** Opening Material for this task block **

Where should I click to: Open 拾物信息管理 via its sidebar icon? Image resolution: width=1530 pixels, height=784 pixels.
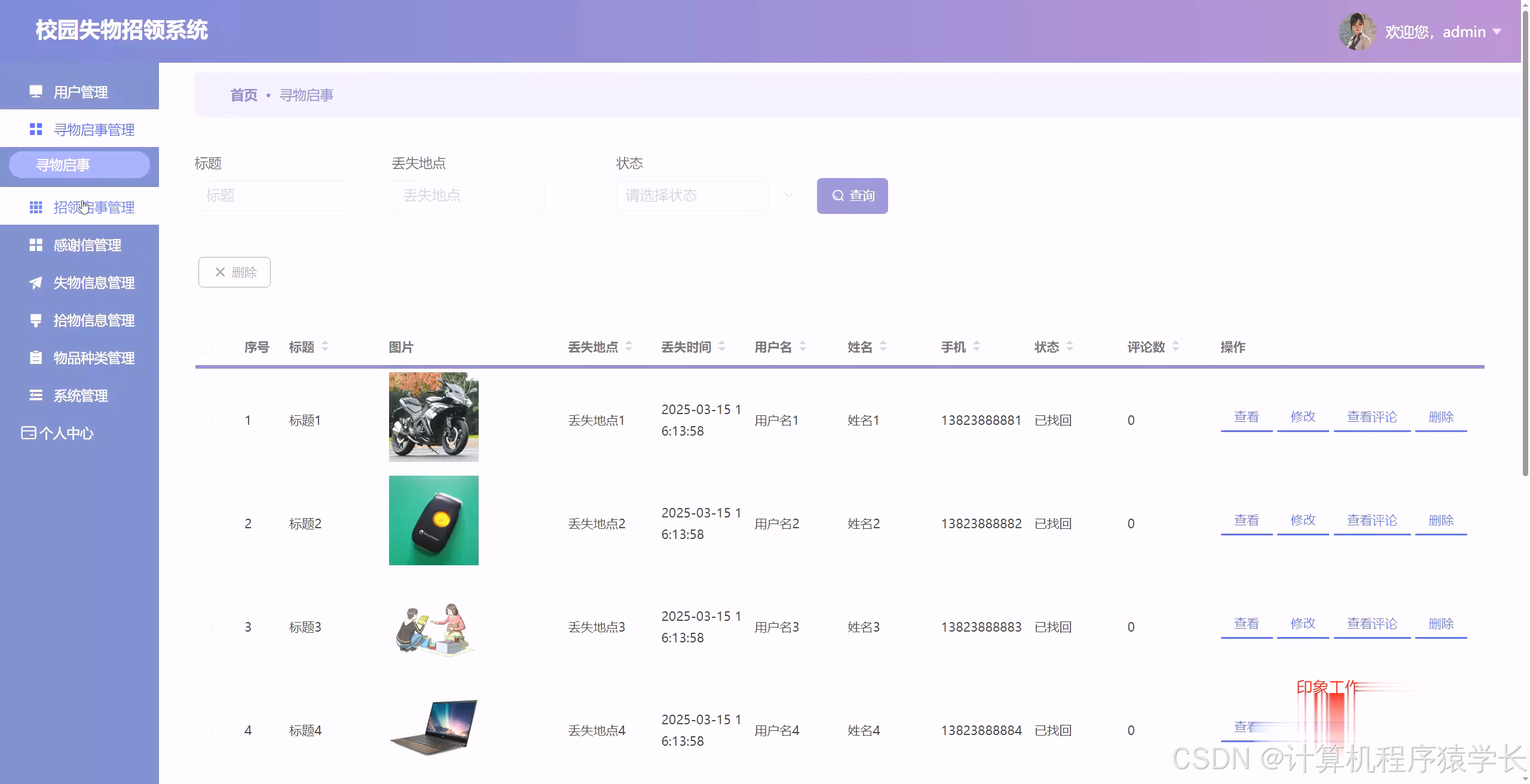tap(36, 320)
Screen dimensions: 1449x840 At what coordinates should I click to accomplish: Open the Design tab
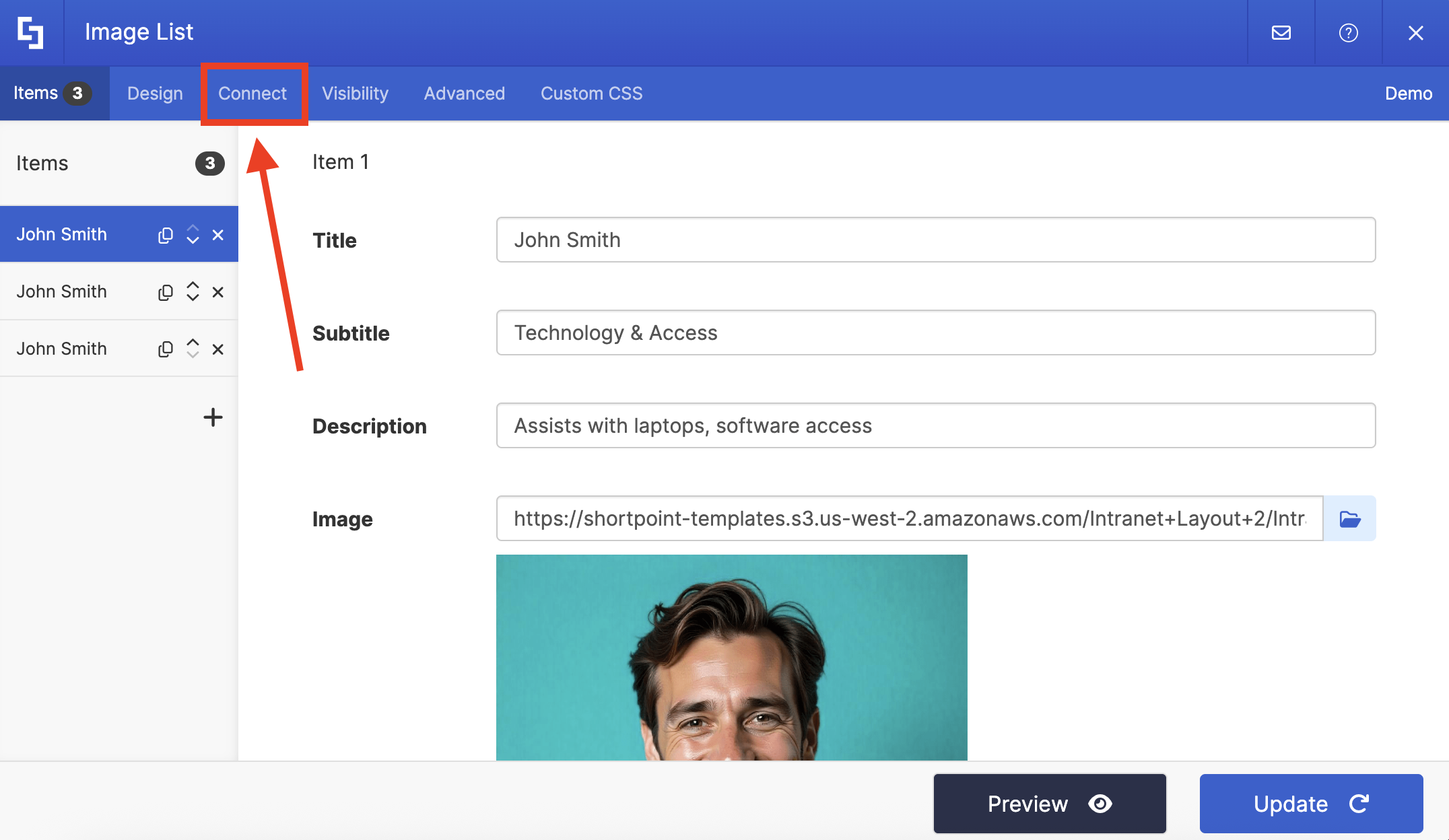click(x=155, y=94)
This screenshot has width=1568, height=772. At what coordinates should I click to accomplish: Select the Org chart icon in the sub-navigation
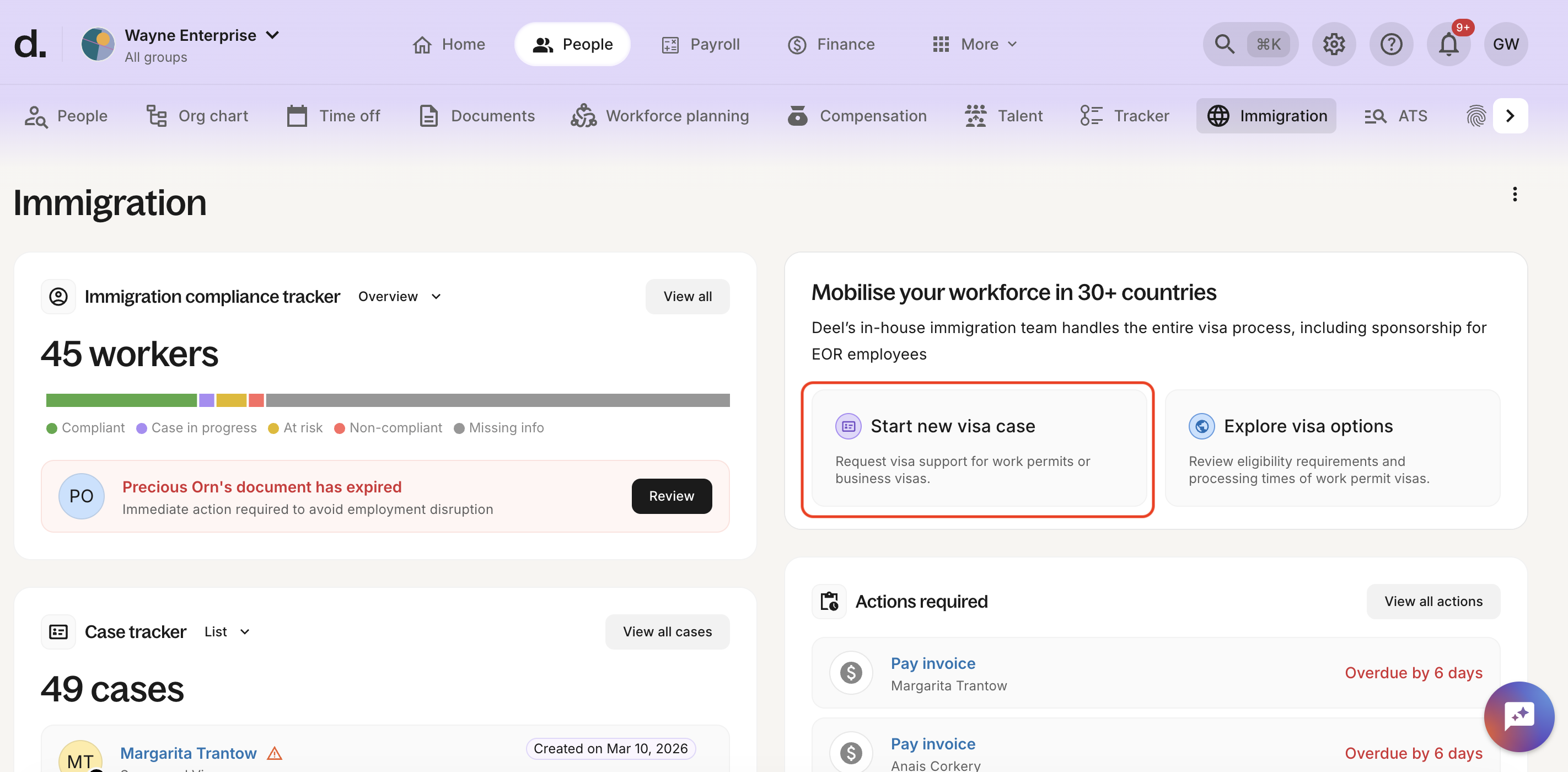[156, 116]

** Closing Material for this task block **

=== Action item ===
Leaving the pictures out, reproduce the entries above exactly.

=== Answer box ===
Where should I click to: Open 拾物信息管理 via its sidebar icon? Image resolution: width=1530 pixels, height=784 pixels.
tap(36, 320)
Screen dimensions: 1449x840 At what coordinates should I click to accomplish: Open the Design tab
click(x=155, y=94)
This screenshot has width=1568, height=772. At what coordinates should I click to accomplish: Select the Org chart icon in the sub-navigation
[156, 116]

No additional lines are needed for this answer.